Heavy water is employed as part of a mixture with H218O for a common and safe test of mean metabolic rate in humans and animals undergoing their normal activities. This metabolic test is usually called the doubly-labeled water test.
Tritium is an important material in nuclear weapon design for boosted fission weapons and initiators, and also has civilian industrial applications. Some is created in heavy water moderated reactors when deuterium captures a neutron. This reaction has a small cross-section and produces only small amounts of tritium, although enough so that cleaning tritium from the moderator may be desirable after several years to reduce the risk of tritium escape and radiation exposure.
Production of large amounts of tritium in this way would require reactors with very high neutron fluxes, or with a very high proportion of heavy water to nuclear fuel and very low neutron absorption by other reactor material. The tritium would then have to be recovered by isotope separation from a much larger quantity of deuterium, unlike tritium production from lithium-6 (the present method of tritium production), where only chemical separation is needed.

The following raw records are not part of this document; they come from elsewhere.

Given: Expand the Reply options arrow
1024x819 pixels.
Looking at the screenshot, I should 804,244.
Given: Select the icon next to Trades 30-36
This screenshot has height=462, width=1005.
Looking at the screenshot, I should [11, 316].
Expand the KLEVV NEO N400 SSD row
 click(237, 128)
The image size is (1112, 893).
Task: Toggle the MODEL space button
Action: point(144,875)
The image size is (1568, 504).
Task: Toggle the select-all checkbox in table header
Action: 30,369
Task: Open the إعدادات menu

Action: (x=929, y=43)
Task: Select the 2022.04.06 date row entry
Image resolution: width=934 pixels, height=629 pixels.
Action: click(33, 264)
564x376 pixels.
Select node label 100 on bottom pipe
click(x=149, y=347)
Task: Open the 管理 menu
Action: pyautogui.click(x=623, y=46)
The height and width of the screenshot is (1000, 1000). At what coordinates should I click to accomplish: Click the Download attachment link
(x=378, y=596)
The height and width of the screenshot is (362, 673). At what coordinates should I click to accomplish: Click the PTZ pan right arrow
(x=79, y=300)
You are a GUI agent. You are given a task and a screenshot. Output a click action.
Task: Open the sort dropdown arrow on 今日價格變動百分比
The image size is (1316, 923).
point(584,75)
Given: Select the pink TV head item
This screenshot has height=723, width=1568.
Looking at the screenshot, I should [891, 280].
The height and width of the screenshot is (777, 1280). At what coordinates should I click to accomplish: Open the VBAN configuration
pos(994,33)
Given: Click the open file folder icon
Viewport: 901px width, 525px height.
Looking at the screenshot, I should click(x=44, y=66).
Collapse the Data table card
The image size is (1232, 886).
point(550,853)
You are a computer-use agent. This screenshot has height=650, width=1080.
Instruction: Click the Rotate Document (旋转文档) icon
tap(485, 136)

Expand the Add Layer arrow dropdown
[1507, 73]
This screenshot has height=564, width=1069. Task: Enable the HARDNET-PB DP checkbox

Deuterium's absorption cross section for thermal neutrons is .52 millibarns, while oxygen-16's is .19 millibarns and oxygen-17's is .24 barn. 17O makes up .038% of natural oxygen, which has an overall absorption cross section of .28 millibarns. Therefore in D2O with natural oxygen, 21% of neutron captures are on oxygen, a proportion that may rise further as 17O accumulates from neutron capture on 16O. Also, 17O emits an alpha particle on capture, producing radioactive carbon-14.